OAO Lukoil (LKOH), Russia’s second-largest oil producer, plans to raise dividend payments by 25 percent for 2011 and at least fourfold through 2021 at the same time as it boosts capital spending to benefit from record fuel prices.
It paid 59 rubles a share for 2010, implying a 73.75 ruble dividend for last year, less than an estimate by Bloomberg. The proposal was in line with company earnings before interest, taxation, depreciation and amortization in 2011, Artem Konchin, an oil and gas analyst at UniCredit SpA (UCG), said by e-mail.
Lukoil, which exports about half its crude, advanced 0.3 percent to 1,922.20 rubles by the close of Moscow trading.
The announcement on dividends “disappointed,” Elena Savchik, an oil and gas analyst at Aton Capital, said today by e-mail. “Spending also looks quite high.”
Lukoil, with the most overseas assets of any Russian oil company, seeks to expand output to benefit from higher prices. It plans to spend $150 billion through 2021 in Iraq, Uzbekistan, the Caspian Sea and Siberia to boost oil and gas production by 50 percent to 3.2 million barrels of oil equivalent a day.
The figure declined 4.4 percent last year to 2.14 million barrels of oil equivalent a day because of aging oil fields. The planned annual average spending of $15 billion is almost double last year’s $8.5 billion, according to Lukoil’s figures.
The 10-year expansion program doesn’t envision growth in borrowing ratios, Alekperov said.
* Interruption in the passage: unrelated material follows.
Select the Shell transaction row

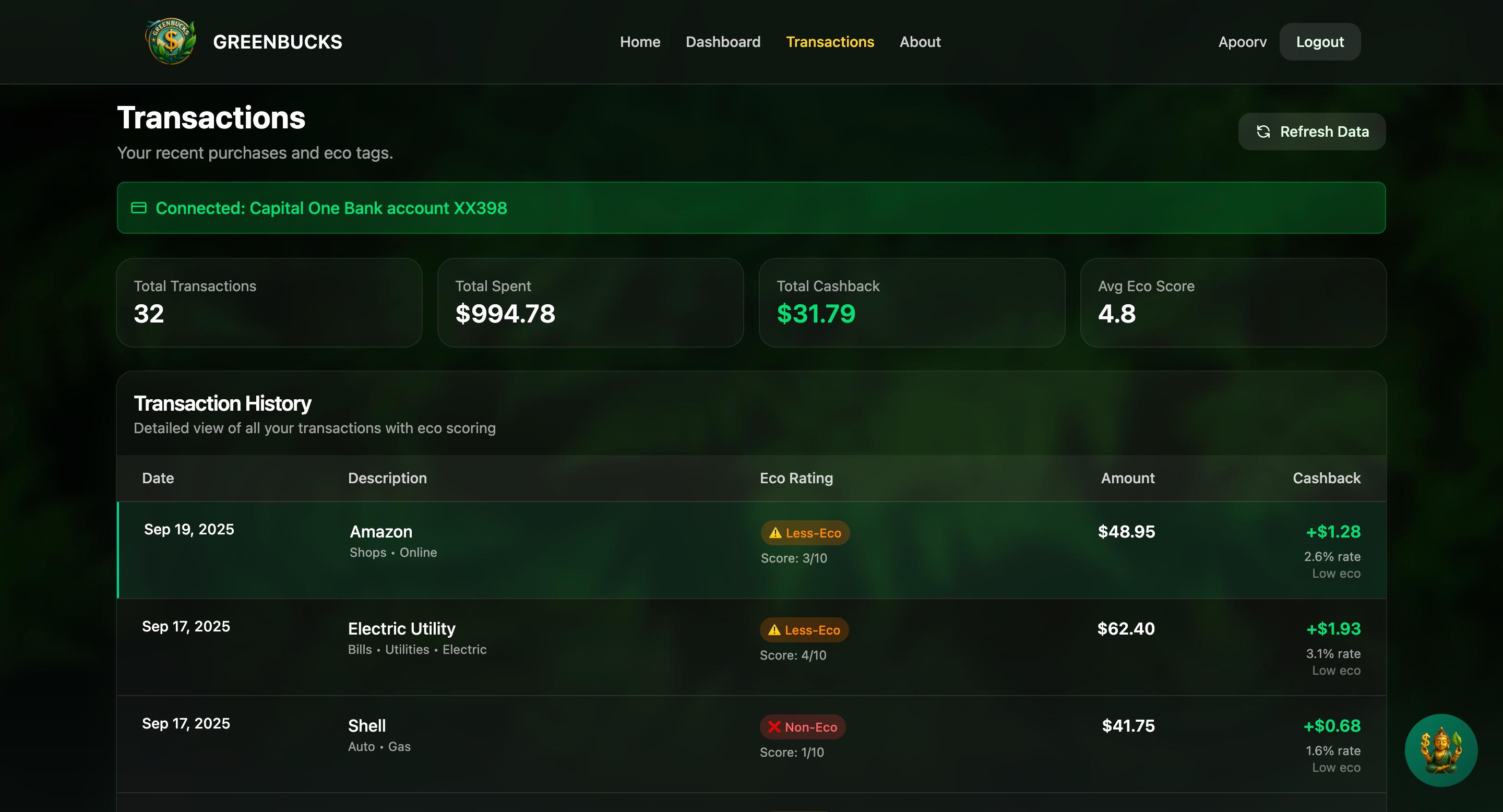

Iraq’s West Qurna-2 deposit, which will get $25 billion in development funds, will become self-financing in 2014, according to today’s presentation.
Crude oil will hold at record prices in the next decade as use grows and the Organization of Petroleum Exporting Countries seeks to maintain a level above $100 a barrel, said Leonid Fedun, Moscow-based Lukoil’s deputy chief executive officer.